Sieber adds that there are simple, nonpharmacological steps that can be taken to minimize the risk of postoperative delirium, including the following:

• making sure the patients' pain is adequately treated;

• encouraging patients to get up and move as soon as possible;

• ensuring that patients have their hearing aids and glasses as soon as possible after surgery;

• ensuring that family members are present after surgery to help orient patients;

• providing patients with a hospital bed near a window so that they can tell night from day; and

• ensuring prior to surgery that patients' medication regimens will not provoke delirium.

"These are simple measures that have been shown to go a long way in preventing delirium," Sieber says. "This is important, as delirium can lead to bigger concerns if it's not addressed."

Research has indicated that postoperative delirium can go unrecognized or unaddressed by health care staff. This is problematic, as research also indicates that unrecognized delirium in older adults results in poor outcomes, including complications during hospitalization, increased length of stay, nursing home placement, or even death.

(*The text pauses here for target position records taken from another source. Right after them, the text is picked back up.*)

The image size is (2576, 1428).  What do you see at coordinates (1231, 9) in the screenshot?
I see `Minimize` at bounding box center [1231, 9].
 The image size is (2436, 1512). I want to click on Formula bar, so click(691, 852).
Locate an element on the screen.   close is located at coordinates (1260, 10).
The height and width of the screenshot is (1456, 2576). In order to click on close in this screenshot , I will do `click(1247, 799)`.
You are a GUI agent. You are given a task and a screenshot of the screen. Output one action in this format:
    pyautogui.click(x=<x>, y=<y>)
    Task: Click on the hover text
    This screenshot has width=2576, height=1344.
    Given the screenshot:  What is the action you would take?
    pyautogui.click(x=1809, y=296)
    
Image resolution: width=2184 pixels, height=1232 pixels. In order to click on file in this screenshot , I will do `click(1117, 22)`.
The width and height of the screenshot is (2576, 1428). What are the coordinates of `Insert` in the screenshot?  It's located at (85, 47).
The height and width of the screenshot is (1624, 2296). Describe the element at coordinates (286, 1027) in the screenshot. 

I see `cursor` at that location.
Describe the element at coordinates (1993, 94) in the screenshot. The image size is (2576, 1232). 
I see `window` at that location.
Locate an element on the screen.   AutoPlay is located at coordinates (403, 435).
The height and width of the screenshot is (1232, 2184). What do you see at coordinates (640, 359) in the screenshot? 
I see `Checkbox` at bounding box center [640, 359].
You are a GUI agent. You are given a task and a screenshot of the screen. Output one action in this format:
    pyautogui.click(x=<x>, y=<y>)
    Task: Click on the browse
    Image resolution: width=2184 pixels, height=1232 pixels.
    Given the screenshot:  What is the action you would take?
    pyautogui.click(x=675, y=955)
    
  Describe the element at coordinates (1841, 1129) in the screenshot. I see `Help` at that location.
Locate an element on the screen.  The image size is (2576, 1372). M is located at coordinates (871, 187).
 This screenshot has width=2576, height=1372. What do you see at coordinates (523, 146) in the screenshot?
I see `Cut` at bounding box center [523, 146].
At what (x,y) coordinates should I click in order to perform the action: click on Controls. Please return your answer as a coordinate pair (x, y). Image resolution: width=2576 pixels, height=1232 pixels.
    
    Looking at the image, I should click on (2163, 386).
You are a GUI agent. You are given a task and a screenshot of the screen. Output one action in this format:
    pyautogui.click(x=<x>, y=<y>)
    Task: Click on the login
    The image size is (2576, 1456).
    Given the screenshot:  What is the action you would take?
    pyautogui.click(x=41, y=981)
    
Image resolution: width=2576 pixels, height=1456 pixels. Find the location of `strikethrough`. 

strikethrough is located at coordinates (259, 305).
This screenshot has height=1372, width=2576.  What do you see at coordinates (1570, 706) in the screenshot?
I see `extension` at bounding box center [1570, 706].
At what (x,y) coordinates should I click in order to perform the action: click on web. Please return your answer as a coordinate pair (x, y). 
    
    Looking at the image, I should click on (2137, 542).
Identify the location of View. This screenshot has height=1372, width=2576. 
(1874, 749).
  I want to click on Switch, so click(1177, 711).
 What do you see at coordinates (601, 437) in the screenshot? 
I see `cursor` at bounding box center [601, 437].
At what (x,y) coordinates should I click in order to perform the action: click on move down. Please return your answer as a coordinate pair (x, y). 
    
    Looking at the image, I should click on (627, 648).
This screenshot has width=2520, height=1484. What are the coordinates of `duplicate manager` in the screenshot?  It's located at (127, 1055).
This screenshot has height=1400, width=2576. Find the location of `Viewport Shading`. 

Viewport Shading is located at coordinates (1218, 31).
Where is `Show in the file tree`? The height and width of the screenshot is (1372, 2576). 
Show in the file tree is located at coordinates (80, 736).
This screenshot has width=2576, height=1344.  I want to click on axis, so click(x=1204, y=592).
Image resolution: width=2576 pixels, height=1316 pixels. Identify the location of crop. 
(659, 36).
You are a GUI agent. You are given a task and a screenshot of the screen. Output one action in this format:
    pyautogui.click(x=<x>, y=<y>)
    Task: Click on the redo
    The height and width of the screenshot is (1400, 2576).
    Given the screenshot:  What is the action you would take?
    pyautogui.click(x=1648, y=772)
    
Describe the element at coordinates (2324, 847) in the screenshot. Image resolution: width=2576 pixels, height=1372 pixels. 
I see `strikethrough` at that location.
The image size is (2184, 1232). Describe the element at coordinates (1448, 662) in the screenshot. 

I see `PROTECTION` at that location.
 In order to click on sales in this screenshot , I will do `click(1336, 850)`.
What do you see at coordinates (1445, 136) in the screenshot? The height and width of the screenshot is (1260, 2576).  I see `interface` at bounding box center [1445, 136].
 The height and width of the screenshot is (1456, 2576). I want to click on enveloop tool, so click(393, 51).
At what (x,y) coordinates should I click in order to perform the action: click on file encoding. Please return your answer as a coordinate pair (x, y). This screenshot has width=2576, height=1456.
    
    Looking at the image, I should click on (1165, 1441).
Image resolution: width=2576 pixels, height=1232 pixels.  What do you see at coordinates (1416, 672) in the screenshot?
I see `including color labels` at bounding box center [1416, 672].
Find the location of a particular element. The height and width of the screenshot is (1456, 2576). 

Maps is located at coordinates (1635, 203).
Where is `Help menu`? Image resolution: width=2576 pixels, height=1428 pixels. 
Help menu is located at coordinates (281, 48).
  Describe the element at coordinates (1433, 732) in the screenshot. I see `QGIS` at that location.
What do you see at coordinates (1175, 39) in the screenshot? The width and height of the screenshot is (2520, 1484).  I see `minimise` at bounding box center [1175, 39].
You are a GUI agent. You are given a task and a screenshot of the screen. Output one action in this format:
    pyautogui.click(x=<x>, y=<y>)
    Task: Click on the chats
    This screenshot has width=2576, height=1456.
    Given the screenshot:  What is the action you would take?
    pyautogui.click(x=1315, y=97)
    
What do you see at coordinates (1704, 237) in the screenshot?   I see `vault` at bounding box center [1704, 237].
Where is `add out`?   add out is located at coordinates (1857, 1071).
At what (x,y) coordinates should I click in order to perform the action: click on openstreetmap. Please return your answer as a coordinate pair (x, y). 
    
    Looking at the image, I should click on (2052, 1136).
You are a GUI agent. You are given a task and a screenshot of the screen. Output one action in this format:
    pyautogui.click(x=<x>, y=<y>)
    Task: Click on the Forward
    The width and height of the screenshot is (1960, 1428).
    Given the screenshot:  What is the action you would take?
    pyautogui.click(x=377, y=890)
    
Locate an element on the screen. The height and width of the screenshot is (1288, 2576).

"Things can quickly spiral out of control for the patients and their care teams. That's why it's so important for everyone to be prepared and to ensure these simple preventive steps are taken to hopefully minimize or even eliminate the risk," Sieber says.

Equally important is that all providers and staff members are alert to cognitive issues that do occur postoperatively. "While I would argue that geriatricians are well aware of the potential effects of surgery on cognition, nongeriatricians are not always educated on this," Fleisher adds. "In fact, we have even heard stories of people who have gotten work-ups for a stroke following surgery when they were actually experiencing delayed cognitive recovery. This emphasizes how important it is that more people—providers and patients—are made aware that this is a possibility."

Looking Ahead
There's no question that more research is needed on the effects of surgery on cognitive health. Fleisher says that providers also require more support on how to talk to their patients about cognitive health and their risks associated with surgery. Going forward, he adds, there should be serious consideration about whether cognition is something that must be talked about with patients as part of the informed consent process. That's rarely done now.

"I also think that family members should be made more aware of their role in a patient's recovery process," Fleisher adds. "The simple things that they can do to help improve immediate recovery—such as being present to answer questions and making sure the patients have their glasses or hearing aids—make a really big difference. Family members are very important ambassadors for older adults who are undergoing surgery. They can be a vital piece of their postsurgical success."

While discussing cognitive decline may intimidate patients, Deiner says that it's important to bear in mind that the efforts to better understand what's happening should feel empowering—not "all bad news."

"The fact is, older adults are doing better than ever, and we're really good at getting people through surgery," Deiner says. "We're constantly looking at ways we can improve how we get older adults back to their best function—mentally and physically. We've come a very long way, and the fact that there's so much engagement in this issue is a testament that our expectations for surgical recovery continue to grow. Older adults are having surgery and returning to activities of normal daily living—including going back to work—faster and better than ever before. At the end of the day, it's about taking ownership of the healing process. The better informed our patients are, the better their recovery will prove to be."

— Lindsey Getz is an award-winning freelance writer based in Royersford, Pennsylvania.